Catallarchy's Micha Ghertner has posted a fat chewy item (they usually are) beginning with his likely acquaintance with what me ol' mate Tim Starr originally tagged as "Shi'ite Objectivists". I hope it goes well for him, but the accountant of experience demands that I put my money on the other side of that hope.
Blowing through Micha's post, however, strikes these sparks:
*** I don't care where it is: whenever I see a reference to "ideological purity", I look around to make sure that my pistol is within reach. In every single case that I can recall (although it's tough because I've seen a million of 'em), that thing is directly reducible to a complaint against fidelity to principles. It's a smear, just like complaints about "extremism". I could expound in this space, but it's not necessary because I already said everything there is to say about this subject here, over six years ago.
At this point, I will only point out that -- in consideration of tactics and strategy -- it is far better to engage peoples' principles directly instead of complaining that they're held too consistently. For an illustration of the opposite in practice, see the disgraceful 1985 article by the Shi'ite hatchet-man, Peter Schwartz -- "Libertarianism: The Perversion of Liberty".
*** Micha has fingered a fairly minor but nonetheless interesting apparent inconsistency in Ayn Rand's relinquishing the words "liberal" and "libertarian" to cynical useage, versus her indomitable stand on the word "selfish". He raises a noteworthy point.

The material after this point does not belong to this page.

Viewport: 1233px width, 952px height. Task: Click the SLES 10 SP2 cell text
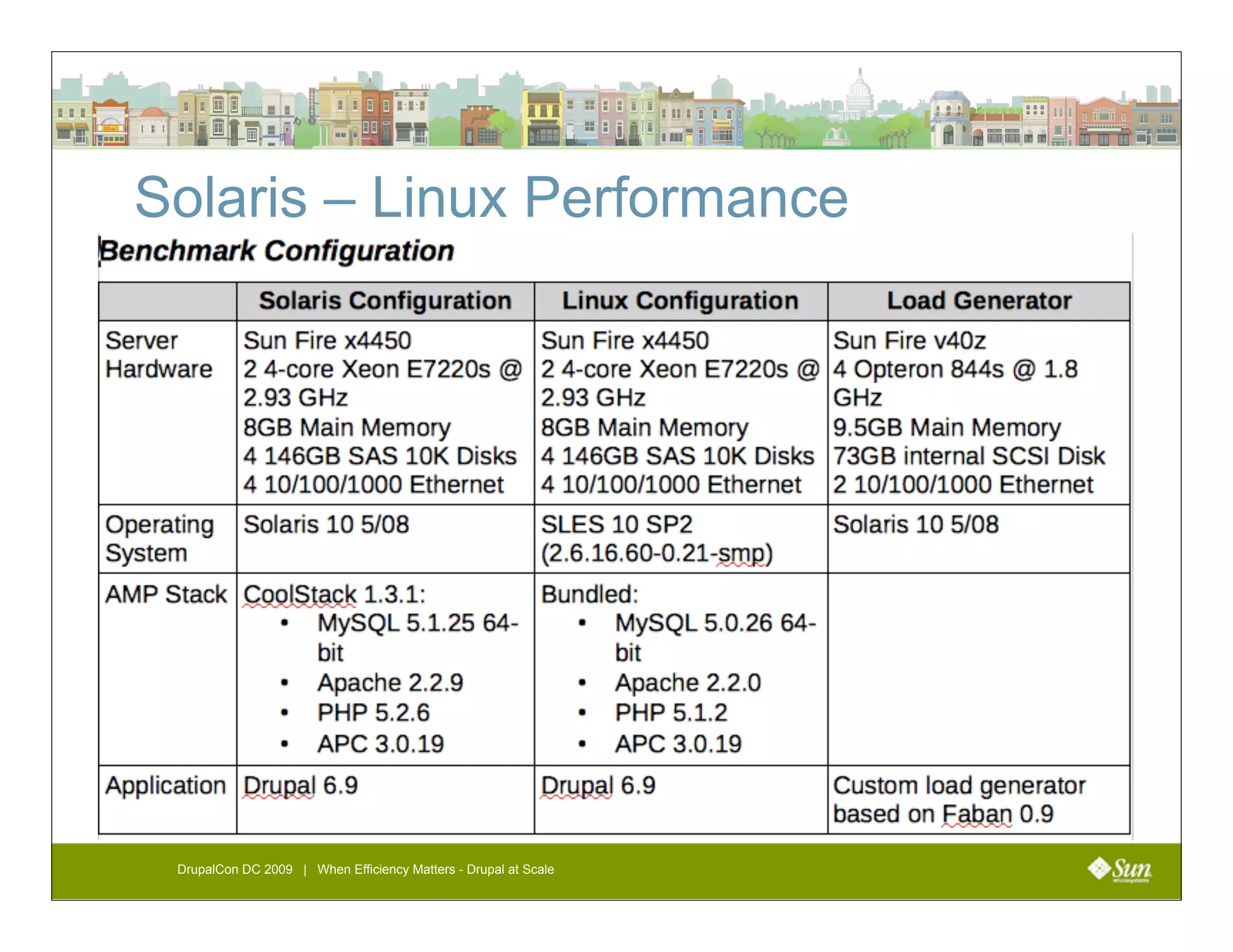[616, 524]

The fight for language varies in importance depending on how precisely any given word refers to facts. I haven't called myself a "libertarian" in a long time, and I was never exactly thrilled over it as a perceptual tag (a "word") with which to denote a concept. The same goes for "liberal". The word "selfish" is very different, however, because its referent is -- and always has been -- the same to both sides of the fight. They don't contest its referent: it's the ethical implications of the referent that they claim or reject.
In passing, I'll note two words that have kept my attention over many years: 1) You will never see me use the word "gay" to refer to homosexuals. That was an outright theft, and I won't be a party to it. 2) In the "Let Go Of The Rope And Watch The Other Side Fall On Their Asses" Department: it is long, long past time when every opponent of socialism should stand up and say "That's exactly right" when some mush-brain says he's a "reactionary". That's because socialism demands "reaction" from anyone who values freedom, and the pejorative should never have been granted its power among commies.
*** On the matter of Objectivists being "pretty cozy with the Republican Party": I was grimly amused in 1996 when I observed leading posters at humanities.philosophy.objectivism touting The Lying Bastard of the Ozark Long March.
The moral: they're all over the map when it comes to practical politics. Many of them keep cheering, "We're winning!" with their ridiculous smiley-faces glowing in the gathering Endarkenment. (In this aspect, they do have a maudlin affinity with Republicans.) In practice, however, the best they can do is vote, just like every other lined-up dink on the scene. They like to quote That Woman: "It's earlier than you think." The insinuation is that the cultural foundations will have to be radically altered before they find conditions congenial to practical manifestions in politics. This is remarkably coy, to me. It is a standing precept of Objectivism that "the moral is the practical", but I'm telling you right now: don't dare even broach the subject of starving this government out of existence by refusing to pay for it, en mass. Don't do that around these people, Micha. It won't be pretty.
Beyond that, however, I would say that the formulation of Objectivists being "pretty cozy with the Republican Party" is backwards. In my experience, it runs the other way, although spottily. Objectivism is (let's face it) a new and obscure strain of American thought in popular experience, contending with whole packages of fallacies that have endured for centuries, to include the Republican Party. Yes: bits & pieces of Objectivism have been attractive to Republicans (the exemplary cases of Whittaker Chambers and William F. Buckley notwithstanding) and vice-versa, but the salient fact is that there are far, far more Republicans than Objectivists. I don't know about anyone else, but I never saw a single Republican endorse the aforementioned Bastard. If the facts could be known, however, I'd bet that we would find many times more Republicans who would tip a hat to Rand than the whole number of avowed Objectivists in the entire country.